All About Bryn yr Gwyn
Many, many years ago a long since vanished people raised great mounds or barrows to bury their honoured dead, each one held the body of a great chieftain and his most prized possessions, and the druids laid many strong and potent wards so that they would remain undisturbed for eternity. This story deals with the inhabitant one such barrow, Bryn yr Gwyn, or to render it into the current tongue, Bryn the Blessed. A hero to his people, strong of hand and swift of blade, he fought against all who would raid their livestock or take their lands and people. He rose to lead his tribe, being chosen as their chieftain and crowned with a circlet of iron. As a warrior he was matchless, as a chieftain he was respected for his even handed ways, never brutalising his people, but never shielding them from the realities of their world. But as bright as a fire burns, it soon crumbles to ashes, and so it was with Bryn.

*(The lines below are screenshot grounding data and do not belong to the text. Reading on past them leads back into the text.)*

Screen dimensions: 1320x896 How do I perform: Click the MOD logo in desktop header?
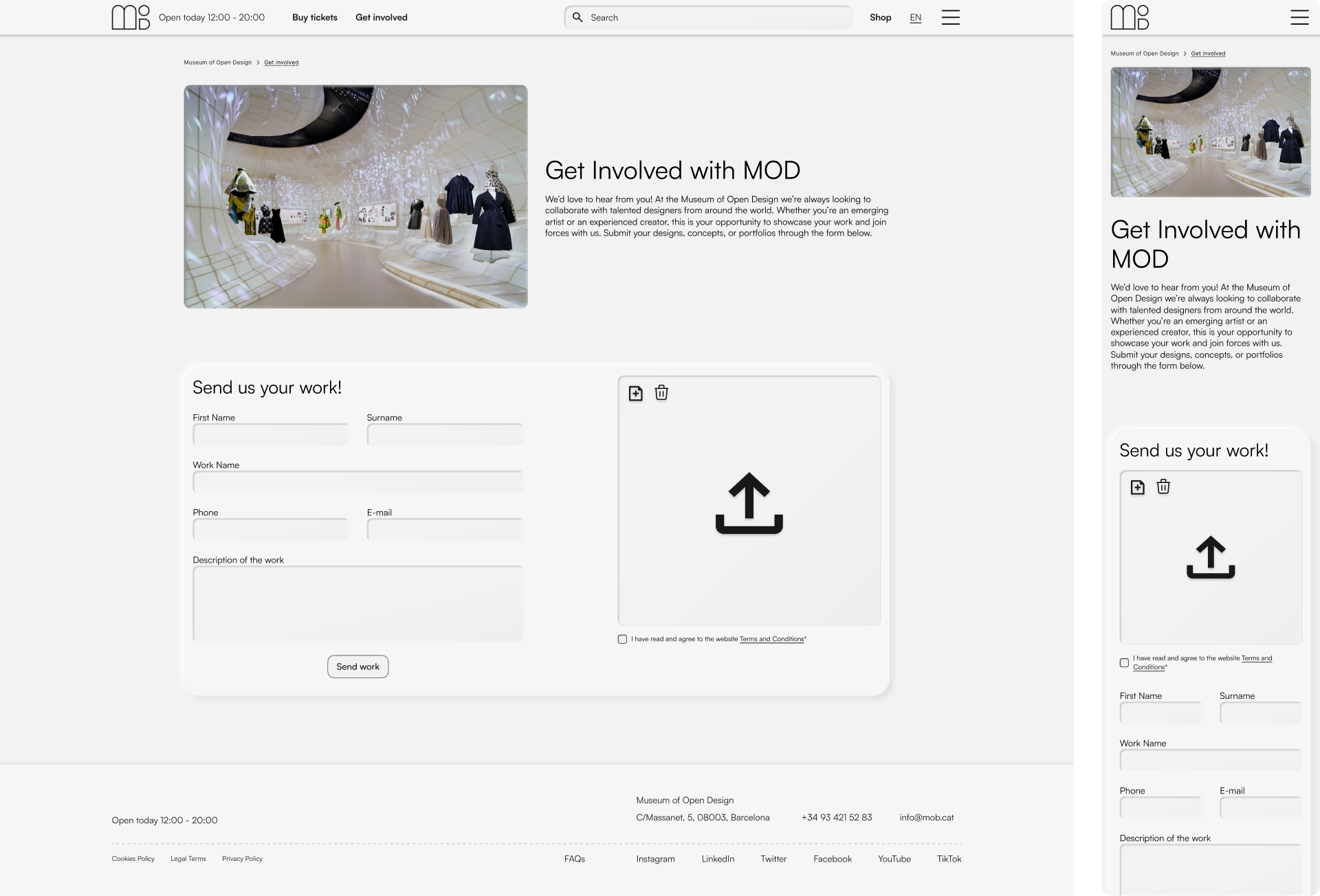pos(131,17)

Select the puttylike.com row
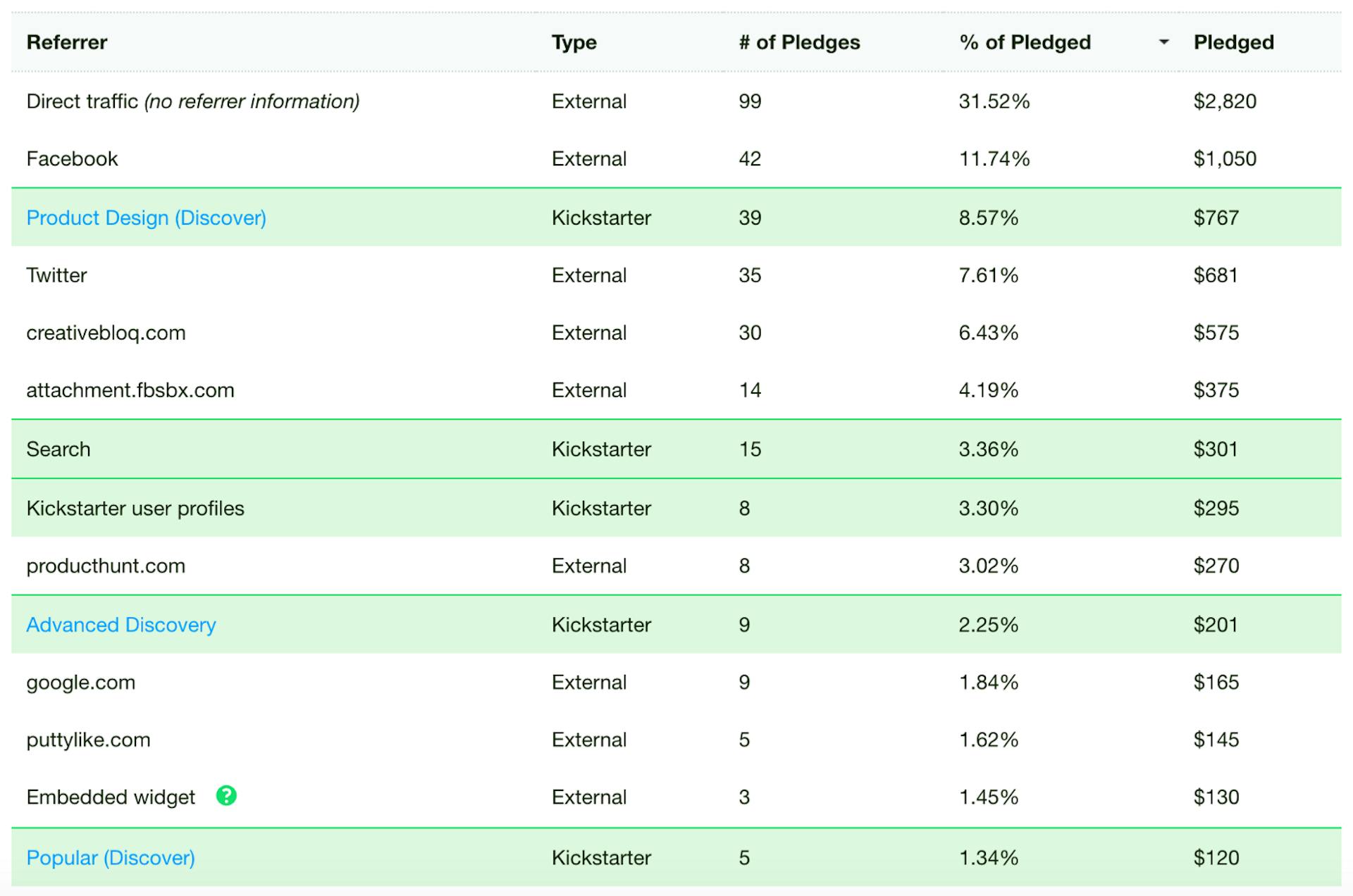87,740

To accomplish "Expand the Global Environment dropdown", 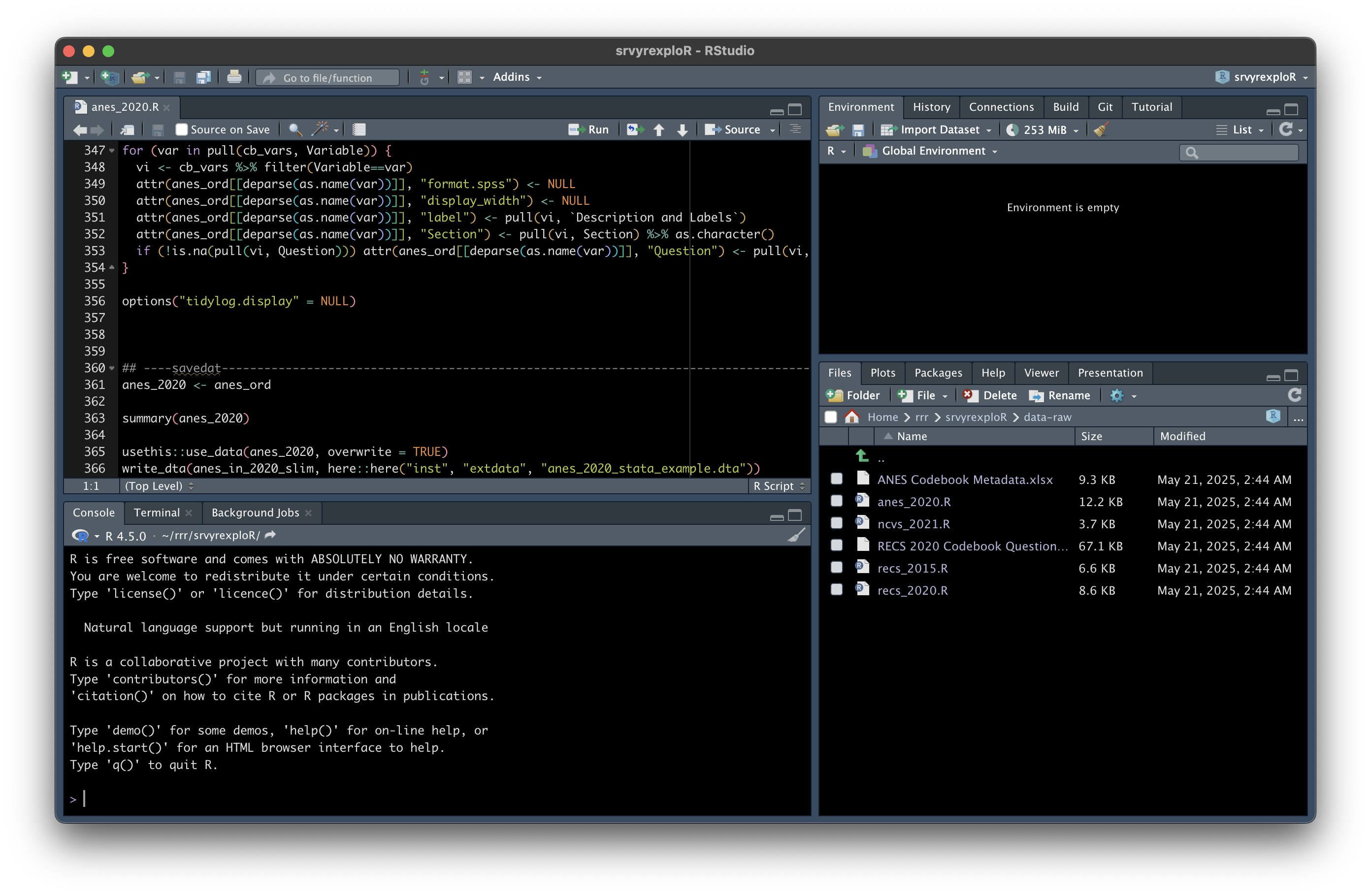I will (933, 151).
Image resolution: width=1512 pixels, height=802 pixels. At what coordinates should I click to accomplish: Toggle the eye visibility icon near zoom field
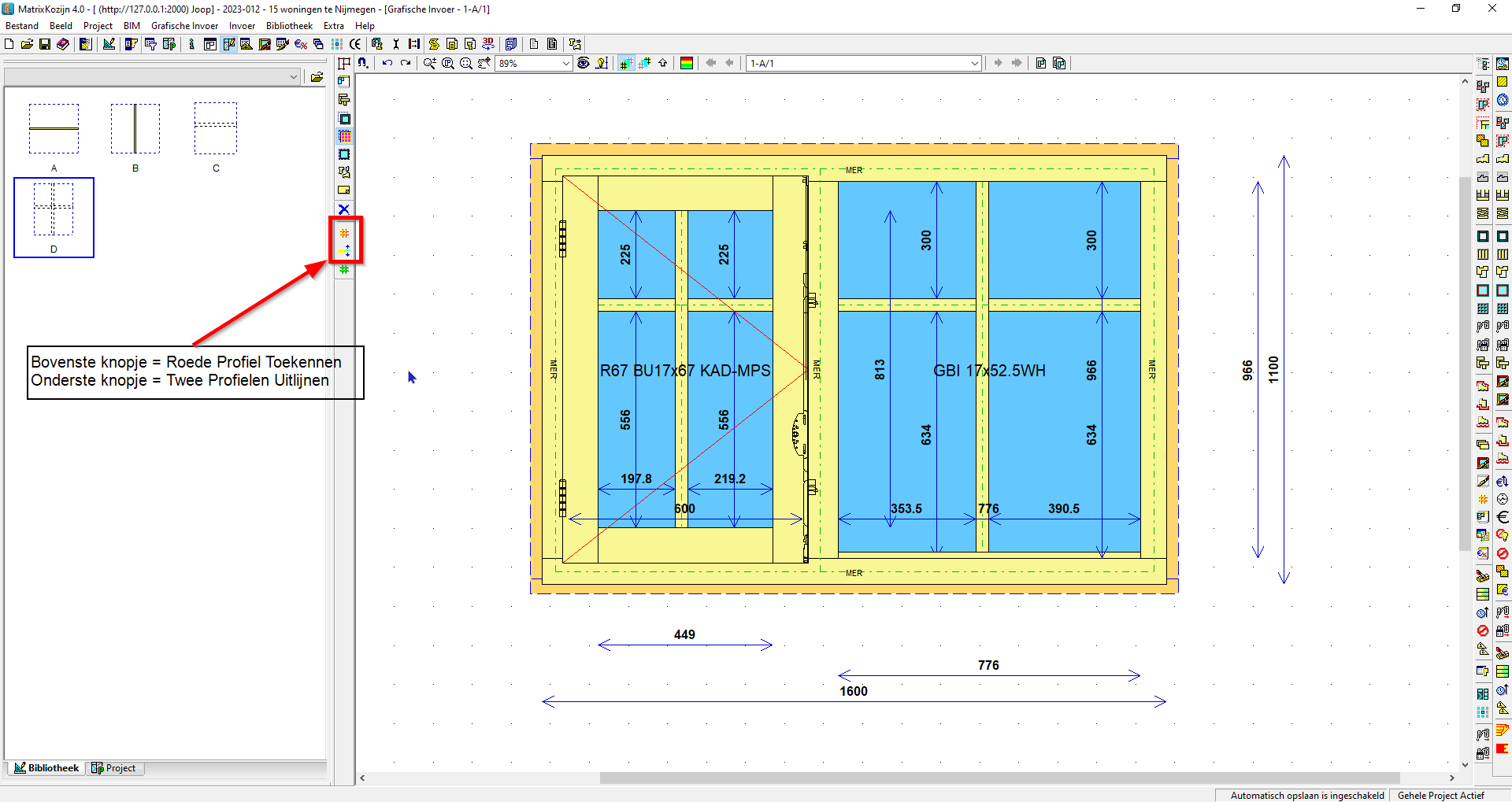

As a matchless warrior he often took the field and sought single combat with the foe's leader, challenging them to a duel to settle the matter, relying on his swift blade to carry the day. One cunning warlord knowing this offered him single combat, but the moment Bryn stepped into the ring archers opened fire leaving him mortally wounded. While the warlord was beaten back Bryn lived only a few days more before passing from the numerous wounds inflicted both by the archers and in the ensuing battle. He was buried with all the dignity that could be accorded one of his valour and rank. The druids laid their blessings on Bryn's body and their curses on the barrow. One druid, thinking of his late chieftain's fierce reputation inscribed on one of the curse stones that rather than the spirits wreaking vengeance on any tomb robber, that Bryn himself would come to reclaim his treasures. And so, wound in fine black sheets he was laid to rest for what was to be all eternity.
Unfortunately time and tomb robbers had other ideas, centuries later his barrow was broken into, sharp spades dug into the hollow chambers where he lay and many artefacts were removed, all they did not take were those items wound inside his grave sheet, the circlet and his sword. That night, for the first time in centuries he stirred, a cold, misty night shrouded the barrow as the fair-haired man looked about him, disorientated, but his mind soon realised the full horror of his new existence. While under the cover of night he looked as he had the day he'd fought his final battle, as dawn broke and the sunlight struck his face it was as if his flesh withered away leaving only a skeleton in tattered rags with an iron crown on its brow, he fled the light into his cold tomb, but even there he was afflicted, his visage, while not the grinning skull that sunlight had revealed, was that of a shrivelled husk, something that should have been long dead but somehow animated still.
He had become what had once been but a myth to his people, a barrow wight.
When night fell again he returned to his human appearance, and wrapping his grave shroud about him like a cloak ventured out into the night to seek for his lost treasures.